Constructing a Multi-Stage Classification Scheme
Figure 2. A multistage classification system.
1a. Body speckled (2)
1b. Body not speckled (4)
2a. Body round Rotunda
2b. Body not round (3)
3a. Body with scalloped margin: Floribunda
3b. Body without scalloped margin: Digitorum
4a. Body striped Alternata
4b. Body not striped (5)
5a. Rounded patterns on body: Ovalis
5b. Body without circles: Amorpha
Note that there is one set of paired statements less than the number of different kinds of items. This is fewest number of steps possible.
A KEY TO THE COMMON EVERGREEN TREES IN THE FRONT RANGE OF THE ROCKY MOUNTAINSLove
1. Foliage leaves spirally arranged, needle-shaped, single or in bundles of 2 to 5; fruit a dry, scaly cone (2)
1. Foliage leaves scale-like, opposite, in pairs (12)
2. Leaves in bundles of 2 or more surrounded at base by a small sheath of thin scales; fruit a dry, woody cone (3)
2. Leaves single, without a sheath at base; scales of mature cones thin, leathery or papery (8)

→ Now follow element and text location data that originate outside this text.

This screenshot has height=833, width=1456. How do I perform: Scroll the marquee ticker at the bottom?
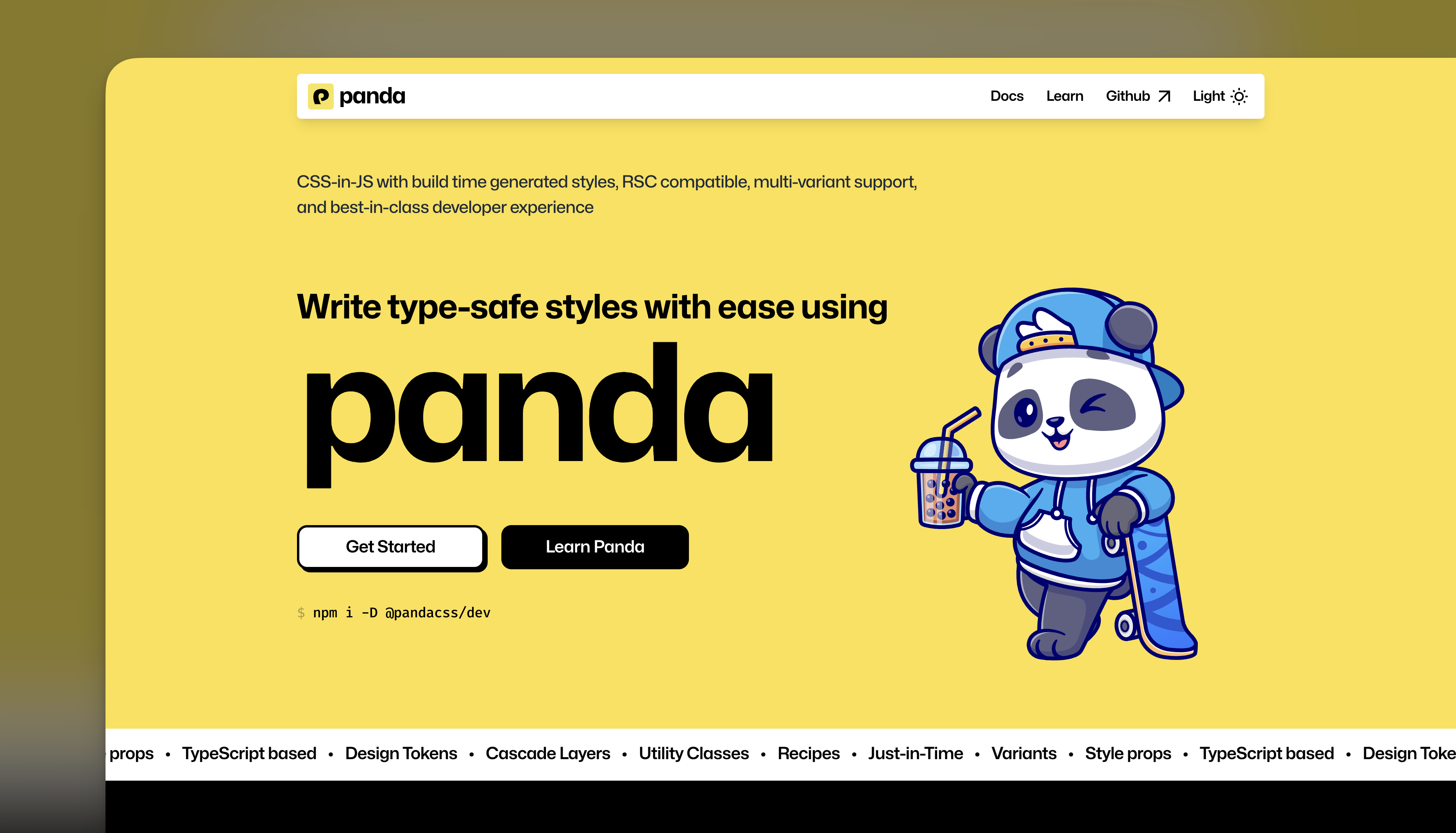[728, 753]
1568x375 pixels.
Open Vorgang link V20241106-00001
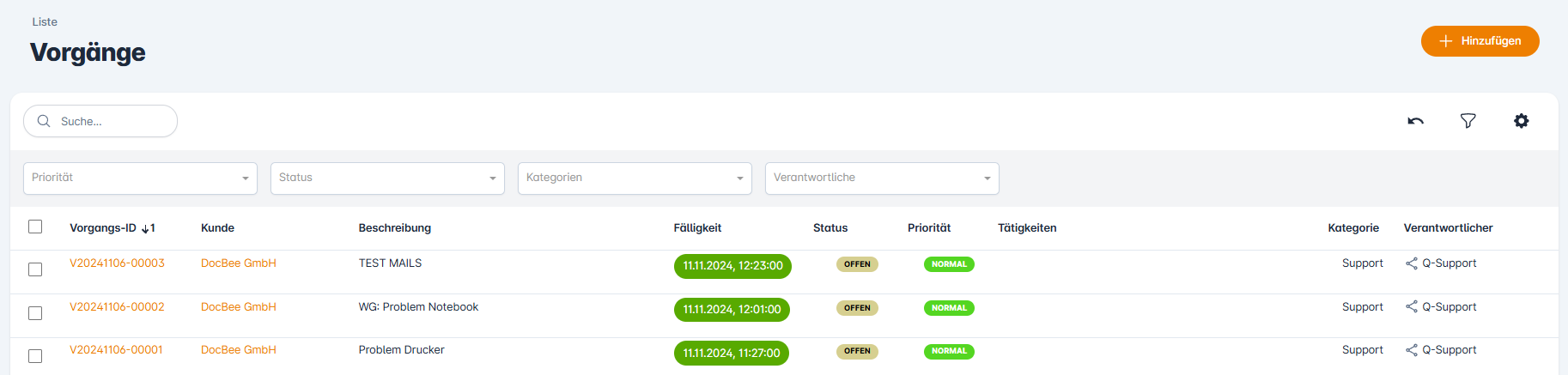click(x=116, y=350)
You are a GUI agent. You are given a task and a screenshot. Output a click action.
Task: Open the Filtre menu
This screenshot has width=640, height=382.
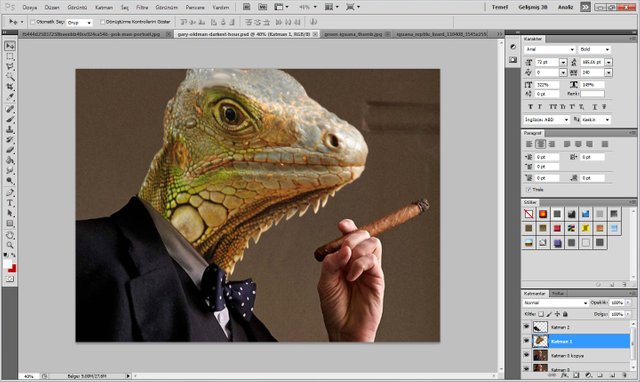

3. Leaves 4 or 5 in a bundle (4)
3. Leaves 2 or 3 in a bundle (5)
4. Leaves 3.5-7.5 cm long, not sticky; cones large, 8-25 cm long, scales smooth, without spines; seeds not winged: Limber pine
4. Leaves 2.5-4.5 cm long, stick, stout and curved; cones 6-9 cm long, scales with spines (when young); seeds winged: Foxtail pine
5. Leaves short, 2-5 cm, generally in pairs; cones small, about equal length to that of needles, nearly spherical; seeds large, wingless, and edible: Pinon pine
5. Leaves 4-25 cm long, in bundles of 2 or 3. (6)
6. Leaves 4-7 cm (occasionally shorter), yellow-green; cones approx. same length as shorter leaves, persistent: Lodgepole pine
6. Leaves longer, 7-25 cm; cones 6-15 cm long (7)
7. Cones thick, hard; scales each with stout, hard prickle: Ponderosa pine
7. Cones yellowish-brown, shiny; scales usually with short prickle: Austrian pine
8. Leaves stiff, 4-angled, each jointed at base to small, hard, brownish, stem-like base; cones pendulous (9)
8. Leaves flat, not brown or wood at base; leaves fall entirely away, leaving scars on branches (10)
9. Leaves stiff, sharp-pointed; new twigs without hairs; cones more than 6 cm: Colorado blue spruce
9. Leaves less rigid and abruptly pointed; new twigs pubescent; cones less than 6 cm: Englemann spruce
10. Leaves narrowed toward base into short stalk that broadens slightly at the point of attachment; leaf scar elliptical; cones pendulous with 3-pointed bracts projecting: Douglas fir
10. Leaves not much narrowed at base; leaf scars large and circular; mature cone erect, dark purple or blackish, scales falling separately from axis of cone (11)
11. Leaves of lower branches 2.5-4.5 cm: Subalpine fir
11. Leaves of lower branches 4.5-7.5 cm; cones green, yellowish or purple: White fir
12. Fruit a berry-like structure, more or less juicy (13)
12. Fruit a cone about 1.2 cm, brownish-yellow; leaves scale-like, often glandular on back: Arbor vitae
13. Leaves awl-shaped, 6-15 mm; upper surfaces whitened; prostrate shrubs: Ground juniper
13. Leaves less than 6 mm; scale-like, not whitened above (14)
14. Leaves approx. 3 mm, pale to dark green, without hairs; fruit green, bluish-green to blue and also without hairs: Rocky Mountain juniper
14. Leaves less than 3 mm, dark green; fruit dark blue, without hairs at maturity (in Colorado, tree appears reddish-brown in winter: Eastern red cedar
Notes on Evergreens of the Rocky Mountains:
Limber pines grow on wind-swept, rocky ridges, 8000 to 11,000 ft elevation.
Foxtail pines are uncommon, growing in very exposed positions up to 12,000 ft. elevation.
Lodgepole pines are found in nearly pure stands at 9,000 to 10,000 ft. elevation, usually where fire has swept through.
Ponderosa pine is the common pine of the foothills and the lower south-facing slopes.
Pinon pine is a small to medium-sized, much-branched and shrub-like tree of the southern mountains and also near Ft. Collins, Colorado.
The Colorado blue spruce is the state tree and grows singly or in groves in canyon bottoms and along streams in the foothills and montane zones.
Englemann spruce form extensive forests in the higher mountains from 8500 ft. to timberline.
Douglasfir is valuable for its strong durable wood. It forms large dense stands on north-facing slopes in the foothills and lower montane zone.
White firs occur with Englemann spruce at altitudes of 10,000 to 11,000 ft.